> _Exercise requirements_:
What you write should match, word for word, the lines from the one containing "Where should I" through the end of the data, with no pictures.

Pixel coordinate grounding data
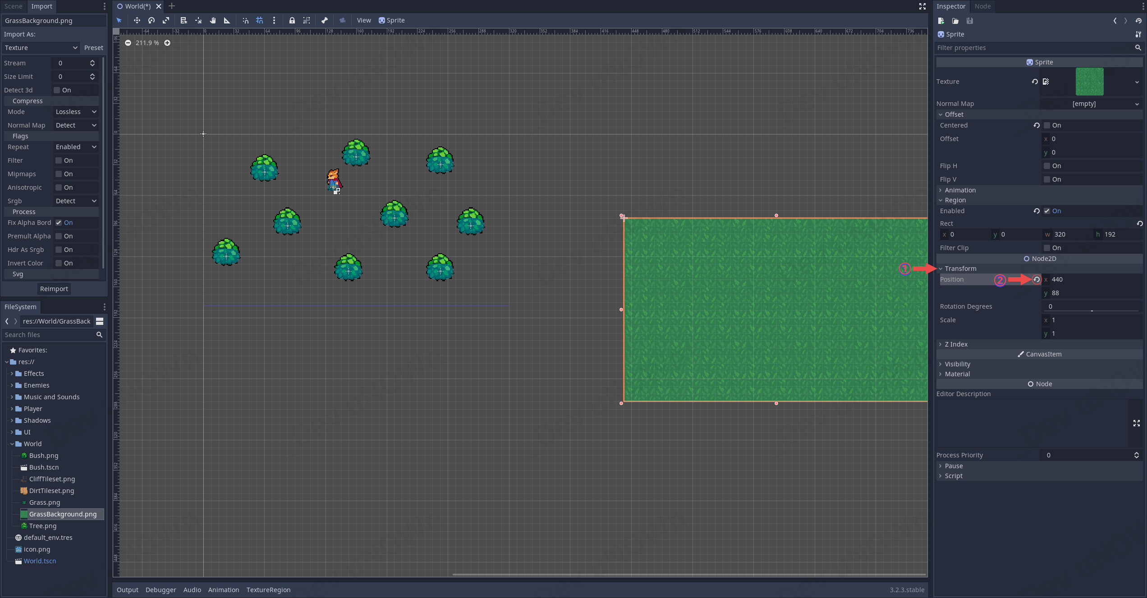
Task: Activate the Pan mode hand tool
Action: (213, 20)
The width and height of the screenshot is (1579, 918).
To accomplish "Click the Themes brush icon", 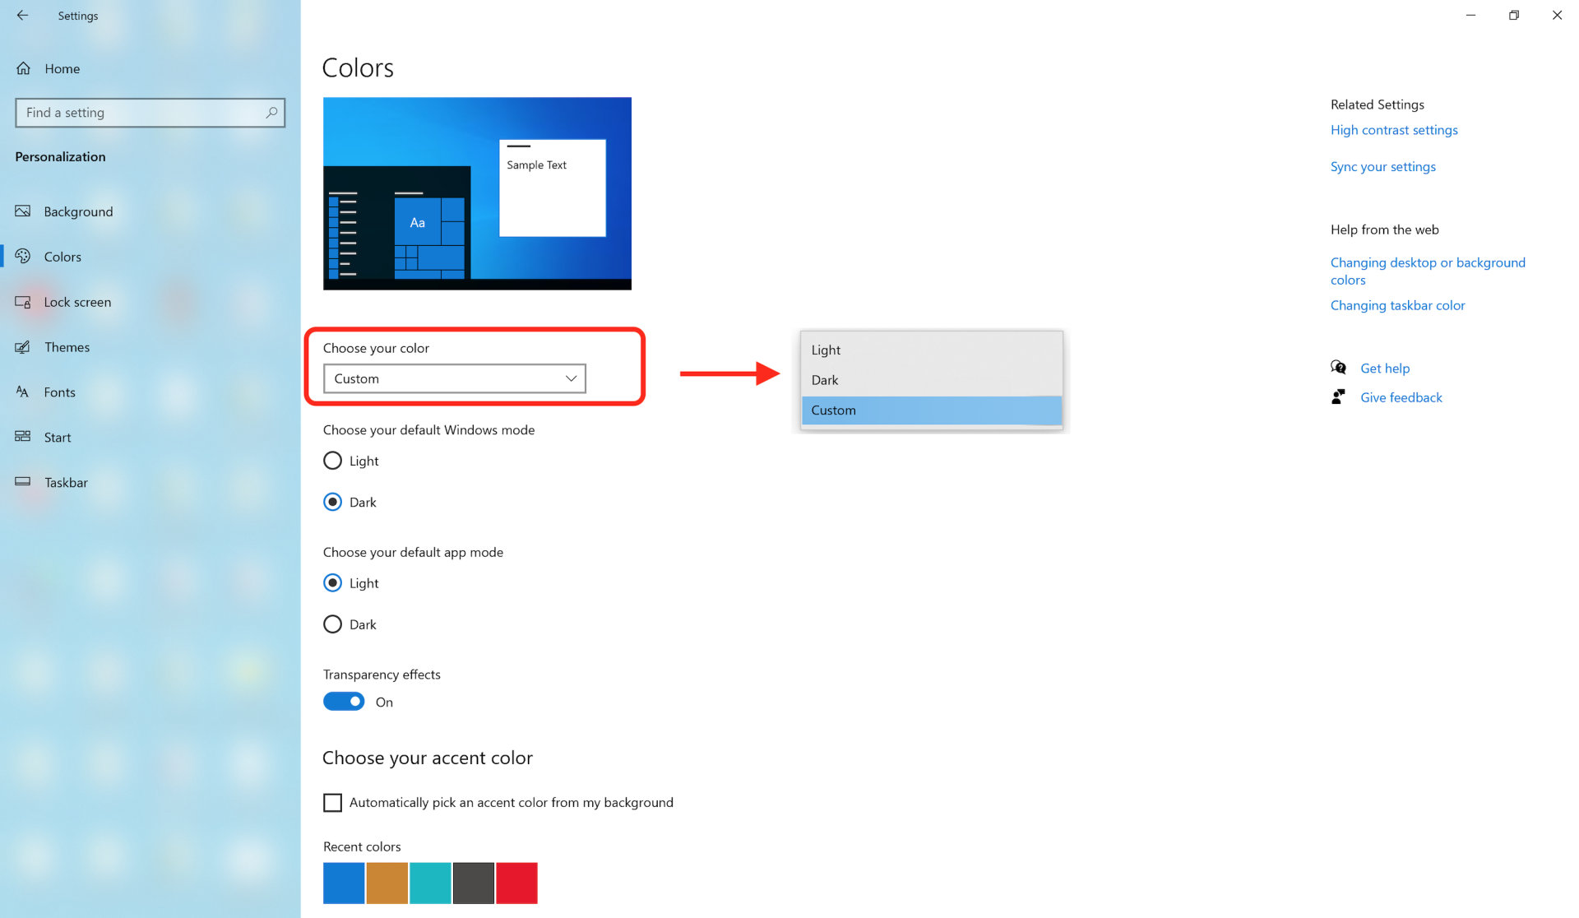I will (24, 346).
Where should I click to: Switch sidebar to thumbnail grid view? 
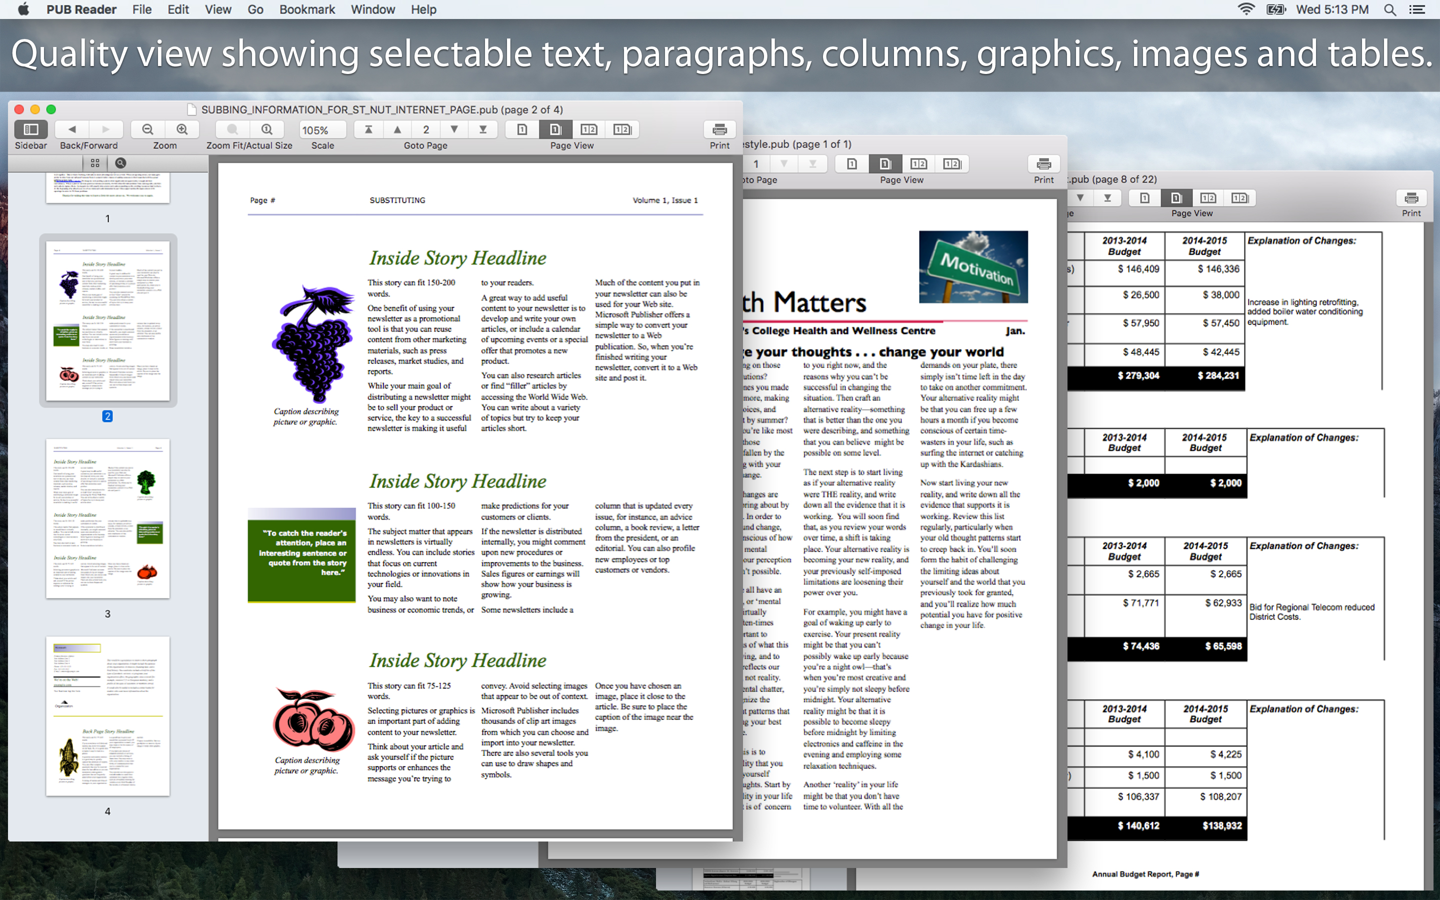pyautogui.click(x=95, y=163)

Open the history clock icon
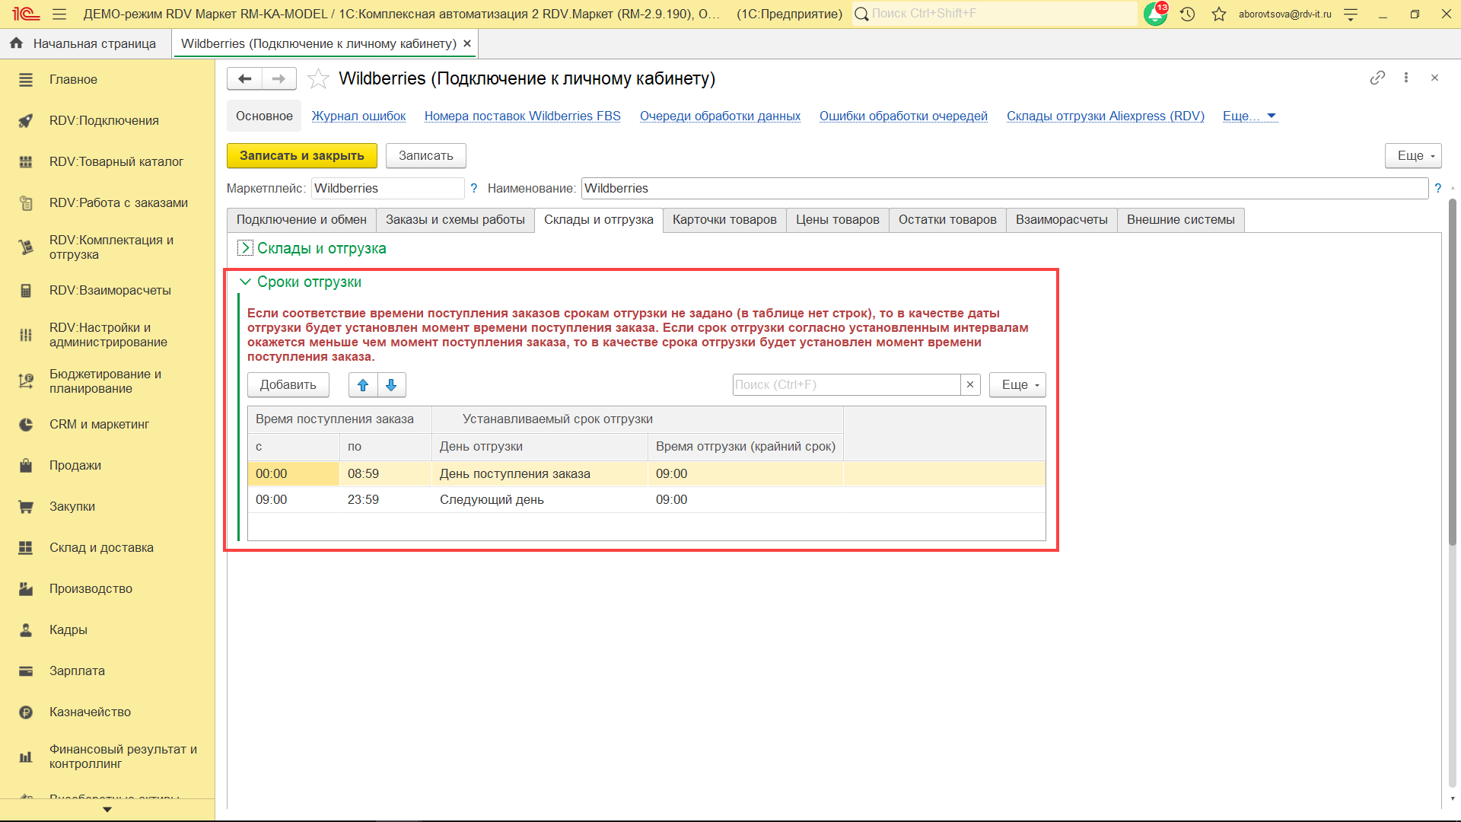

> _Output for this task_:
Where should I click to: Switch sidebar to thumbnail grid view? 
pyautogui.click(x=95, y=163)

Open the history clock icon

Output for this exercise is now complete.